TEXT PROVIDED:
◇ ◇ ◇ ◇ ◇ ◇ ◇
The immune system is tightly controlled by a network of costimulatory and co-inhibitory ligands and receptors. These molecules provide secondary signals for T cell activation and provide a balanced network of positive and negative signals to maximize immune responses against infection and tumors, while limiting immunity to self (Wang et al., (Epub Mar. 7, 2011) J Exp Med 208(3):577-92; Lepenies et al., (2008) Endocr Metab Immune Disord Drug Targets 8:279-288).
Programmed Death-1 (PD-1) is a key immune checkpoint receptor expressed by activated T and B cells and mediates immunosuppression. The ligand for PD-1, PD-L1, is expressed by antigen-presenting cells and many cancers such as lung, ovarian and colon carcinoma and various myelomas. Binding of PD-L1 to PD-1 on T cells downregulates T cell proliferation and activation and drives T cell anergy and exhaustion in the tumor microenvironment, facilitating tumor cell escape from T-cell mediated immune surveillance.
Therapeutic efficacy of PD-1 and PD-L1 antagonists has been validated in clinical trials. However, response rates remain low. For example, Opdivo® (Nivolumab) treatment achieved a 26% objective response rate (ORR) across the 27 clinical trials analyzed (Tie et al., Int J Cancer 2016 Nov. 4 doi: 10.1002/ijc.30501. [Epub ahead of print])
◇ ◇ ◇ ◇ ◇ ◇ ◇
(Stored data)
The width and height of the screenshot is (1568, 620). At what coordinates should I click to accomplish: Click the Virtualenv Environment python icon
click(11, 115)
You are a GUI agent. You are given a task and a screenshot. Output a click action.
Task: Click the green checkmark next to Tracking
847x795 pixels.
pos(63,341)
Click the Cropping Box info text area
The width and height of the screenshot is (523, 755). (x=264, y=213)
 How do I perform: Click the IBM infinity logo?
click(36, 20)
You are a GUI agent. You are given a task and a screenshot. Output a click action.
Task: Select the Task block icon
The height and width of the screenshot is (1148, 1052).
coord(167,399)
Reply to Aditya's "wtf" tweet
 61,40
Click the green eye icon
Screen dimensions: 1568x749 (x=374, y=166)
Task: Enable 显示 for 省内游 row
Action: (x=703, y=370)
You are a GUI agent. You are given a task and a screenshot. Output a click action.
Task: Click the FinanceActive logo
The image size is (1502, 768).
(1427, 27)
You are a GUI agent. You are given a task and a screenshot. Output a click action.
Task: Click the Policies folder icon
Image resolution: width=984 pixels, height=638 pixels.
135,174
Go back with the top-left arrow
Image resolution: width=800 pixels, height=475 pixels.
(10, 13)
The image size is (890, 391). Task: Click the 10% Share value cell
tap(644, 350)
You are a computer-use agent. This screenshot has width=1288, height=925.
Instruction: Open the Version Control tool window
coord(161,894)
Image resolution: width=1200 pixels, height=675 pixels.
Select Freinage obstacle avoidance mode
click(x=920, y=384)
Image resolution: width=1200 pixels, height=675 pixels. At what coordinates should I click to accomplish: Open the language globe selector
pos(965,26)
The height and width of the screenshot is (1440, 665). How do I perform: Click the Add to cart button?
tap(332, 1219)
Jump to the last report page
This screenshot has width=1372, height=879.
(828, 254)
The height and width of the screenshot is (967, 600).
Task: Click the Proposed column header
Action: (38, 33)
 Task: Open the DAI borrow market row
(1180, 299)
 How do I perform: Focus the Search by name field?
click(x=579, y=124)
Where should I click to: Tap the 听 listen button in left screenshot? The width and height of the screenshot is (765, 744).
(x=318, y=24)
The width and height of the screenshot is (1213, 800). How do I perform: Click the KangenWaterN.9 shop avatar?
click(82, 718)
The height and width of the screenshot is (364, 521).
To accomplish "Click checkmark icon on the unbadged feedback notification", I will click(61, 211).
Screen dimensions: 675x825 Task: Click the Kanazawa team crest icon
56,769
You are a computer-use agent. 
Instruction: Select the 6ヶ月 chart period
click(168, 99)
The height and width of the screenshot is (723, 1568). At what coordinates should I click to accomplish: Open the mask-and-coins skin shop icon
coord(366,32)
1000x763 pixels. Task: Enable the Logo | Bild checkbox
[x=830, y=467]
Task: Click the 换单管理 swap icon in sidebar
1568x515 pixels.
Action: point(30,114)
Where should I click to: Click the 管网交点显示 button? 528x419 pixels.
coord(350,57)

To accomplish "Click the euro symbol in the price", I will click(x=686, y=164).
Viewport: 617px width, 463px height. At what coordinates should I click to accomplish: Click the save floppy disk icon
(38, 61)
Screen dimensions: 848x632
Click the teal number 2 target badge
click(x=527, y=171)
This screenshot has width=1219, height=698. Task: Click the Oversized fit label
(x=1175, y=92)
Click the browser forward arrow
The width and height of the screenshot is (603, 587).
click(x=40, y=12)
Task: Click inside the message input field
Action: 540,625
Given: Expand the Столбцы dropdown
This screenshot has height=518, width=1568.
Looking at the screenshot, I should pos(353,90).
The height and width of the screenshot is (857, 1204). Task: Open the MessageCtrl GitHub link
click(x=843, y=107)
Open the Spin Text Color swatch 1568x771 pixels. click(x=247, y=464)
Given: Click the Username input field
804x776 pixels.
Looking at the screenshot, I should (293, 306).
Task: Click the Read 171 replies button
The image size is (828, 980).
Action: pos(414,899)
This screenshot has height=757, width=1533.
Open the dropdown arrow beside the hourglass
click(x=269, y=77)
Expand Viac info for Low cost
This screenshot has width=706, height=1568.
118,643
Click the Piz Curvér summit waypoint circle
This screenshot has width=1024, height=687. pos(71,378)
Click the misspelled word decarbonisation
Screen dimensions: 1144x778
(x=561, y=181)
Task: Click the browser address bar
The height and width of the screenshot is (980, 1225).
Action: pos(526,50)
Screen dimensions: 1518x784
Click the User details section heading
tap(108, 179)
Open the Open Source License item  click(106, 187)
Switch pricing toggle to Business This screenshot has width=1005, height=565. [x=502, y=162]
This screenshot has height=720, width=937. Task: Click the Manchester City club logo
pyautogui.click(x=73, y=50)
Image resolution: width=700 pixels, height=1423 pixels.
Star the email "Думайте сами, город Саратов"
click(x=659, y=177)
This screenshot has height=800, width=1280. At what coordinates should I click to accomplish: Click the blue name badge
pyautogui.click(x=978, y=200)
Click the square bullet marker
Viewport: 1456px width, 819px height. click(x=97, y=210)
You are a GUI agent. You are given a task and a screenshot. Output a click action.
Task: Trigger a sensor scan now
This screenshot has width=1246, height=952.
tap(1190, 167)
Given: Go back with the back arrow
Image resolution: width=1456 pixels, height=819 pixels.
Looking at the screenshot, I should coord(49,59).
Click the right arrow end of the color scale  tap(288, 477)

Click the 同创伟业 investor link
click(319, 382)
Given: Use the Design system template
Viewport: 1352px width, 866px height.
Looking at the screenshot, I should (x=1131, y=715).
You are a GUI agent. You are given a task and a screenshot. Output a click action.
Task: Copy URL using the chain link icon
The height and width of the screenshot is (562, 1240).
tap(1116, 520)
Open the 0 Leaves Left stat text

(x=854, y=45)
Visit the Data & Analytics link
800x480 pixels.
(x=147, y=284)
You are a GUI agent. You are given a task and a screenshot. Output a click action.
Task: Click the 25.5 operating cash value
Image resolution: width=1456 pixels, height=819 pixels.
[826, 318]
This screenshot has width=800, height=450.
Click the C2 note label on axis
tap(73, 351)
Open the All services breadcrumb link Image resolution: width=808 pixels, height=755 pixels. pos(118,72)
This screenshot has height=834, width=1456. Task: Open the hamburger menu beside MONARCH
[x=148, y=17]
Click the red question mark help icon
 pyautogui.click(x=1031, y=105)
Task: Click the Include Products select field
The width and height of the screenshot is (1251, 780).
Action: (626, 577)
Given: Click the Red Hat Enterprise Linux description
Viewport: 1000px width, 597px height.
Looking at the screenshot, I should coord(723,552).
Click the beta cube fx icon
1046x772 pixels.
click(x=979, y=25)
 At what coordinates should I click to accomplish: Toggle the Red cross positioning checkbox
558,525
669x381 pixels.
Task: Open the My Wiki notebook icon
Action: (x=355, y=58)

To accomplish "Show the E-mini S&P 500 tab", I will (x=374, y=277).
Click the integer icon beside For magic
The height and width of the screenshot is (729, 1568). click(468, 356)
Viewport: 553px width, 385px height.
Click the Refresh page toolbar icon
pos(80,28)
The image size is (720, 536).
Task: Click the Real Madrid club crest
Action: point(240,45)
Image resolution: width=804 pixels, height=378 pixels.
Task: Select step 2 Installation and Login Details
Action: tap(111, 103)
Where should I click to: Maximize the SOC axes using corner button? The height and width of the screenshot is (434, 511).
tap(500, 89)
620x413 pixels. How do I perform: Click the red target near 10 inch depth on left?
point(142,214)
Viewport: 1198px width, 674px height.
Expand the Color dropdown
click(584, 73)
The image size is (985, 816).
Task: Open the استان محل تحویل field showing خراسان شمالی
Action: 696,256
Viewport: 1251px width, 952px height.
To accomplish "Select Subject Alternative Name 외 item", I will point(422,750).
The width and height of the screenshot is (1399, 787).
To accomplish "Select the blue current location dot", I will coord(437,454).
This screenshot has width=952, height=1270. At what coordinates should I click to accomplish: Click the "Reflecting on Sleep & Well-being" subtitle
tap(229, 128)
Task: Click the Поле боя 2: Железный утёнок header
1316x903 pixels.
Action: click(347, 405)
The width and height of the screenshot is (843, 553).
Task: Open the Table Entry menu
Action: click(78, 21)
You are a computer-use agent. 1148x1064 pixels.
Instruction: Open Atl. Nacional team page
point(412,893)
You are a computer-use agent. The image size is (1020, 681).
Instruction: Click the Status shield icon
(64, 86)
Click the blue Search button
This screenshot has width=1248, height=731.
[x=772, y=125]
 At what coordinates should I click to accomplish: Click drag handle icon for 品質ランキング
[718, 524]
◇ ◇ ◇ ◇ ◇ ◇ ◇
TASK PROMPT: Can you reproduce the entire passage on immune checkpoints and PD-1 word for word? The stored data stands apart from the passage on immune checkpoints and is separate material.

WORKED SOLUTION:
The immune system is tightly controlled by a network of costimulatory and co-inhibitory ligands and receptors. These molecules provide secondary signals for T cell activation and provide a balanced network of positive and negative signals to maximize immune responses against infection and tumors, while limiting immunity to self (Wang et al., (Epub Mar. 7, 2011) J Exp Med 208(3):577-92; Lepenies et al., (2008) Endocr Metab Immune Disord Drug Targets 8:279-288).
Programmed Death-1 (PD-1) is a key immune checkpoint receptor expressed by activated T and B cells and mediates immunosuppression. The ligand for PD-1, PD-L1, is expressed by antigen-presenting cells and many cancers such as lung, ovarian and colon carcinoma and various myelomas. Binding of PD-L1 to PD-1 on T cells downregulates T cell proliferation and activation and drives T cell anergy and exhaustion in the tumor microenvironment, facilitating tumor cell escape from T-cell mediated immune surveillance.
Therapeutic efficacy of PD-1 and PD-L1 antagonists has been validated in clinical trials. However, response rates remain low. For example, Opdivo® (Nivolumab) treatment achieved a 26% objective response rate (ORR) across the 27 clinical trials analyzed (Tie et al., Int J Cancer 2016 Nov. 4 doi: 10.1002/ijc.30501. [Epub ahead of print])